(Work item): Please repeat the entries from the line containing "Describe the element" through the line containing "at that location.", swapping "coordinates" for "position" and changing nothing else.

(Exercise materials):

>>>>>

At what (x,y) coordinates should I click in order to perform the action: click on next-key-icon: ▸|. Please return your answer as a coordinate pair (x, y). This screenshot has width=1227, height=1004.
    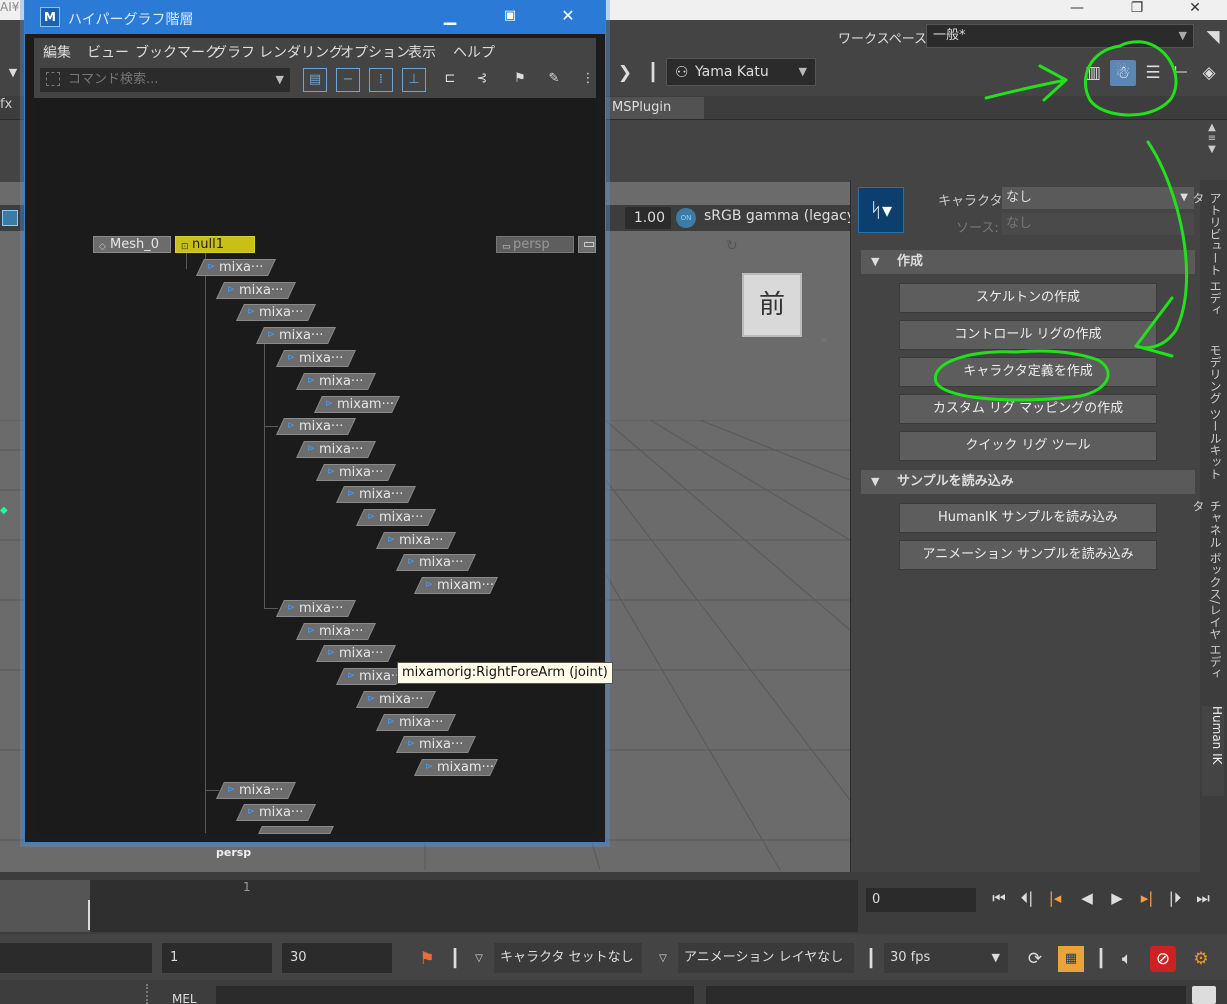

<<<<<
>>>>>

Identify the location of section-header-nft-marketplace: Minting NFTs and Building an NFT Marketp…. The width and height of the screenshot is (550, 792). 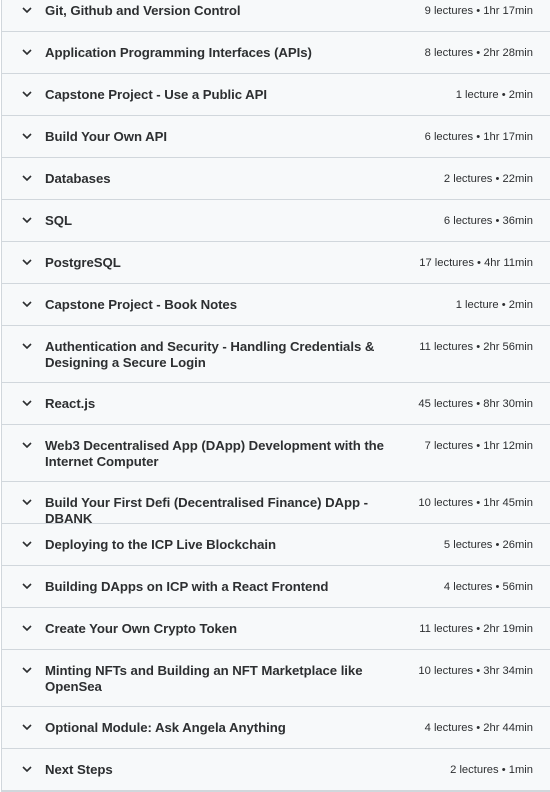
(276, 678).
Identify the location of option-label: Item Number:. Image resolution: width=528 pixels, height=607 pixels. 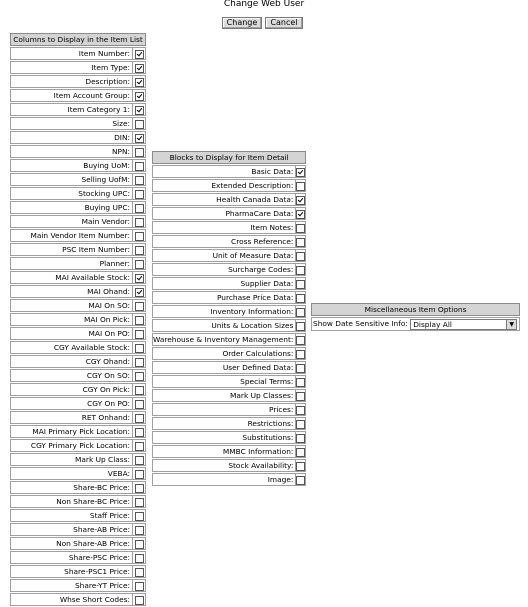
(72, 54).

<<<<<
>>>>>

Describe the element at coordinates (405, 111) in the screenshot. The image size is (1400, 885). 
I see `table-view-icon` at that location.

<<<<<

(Solution to the exercise):
Describe the element at position (405, 111) in the screenshot. The image size is (1400, 885). 
I see `table-view-icon` at that location.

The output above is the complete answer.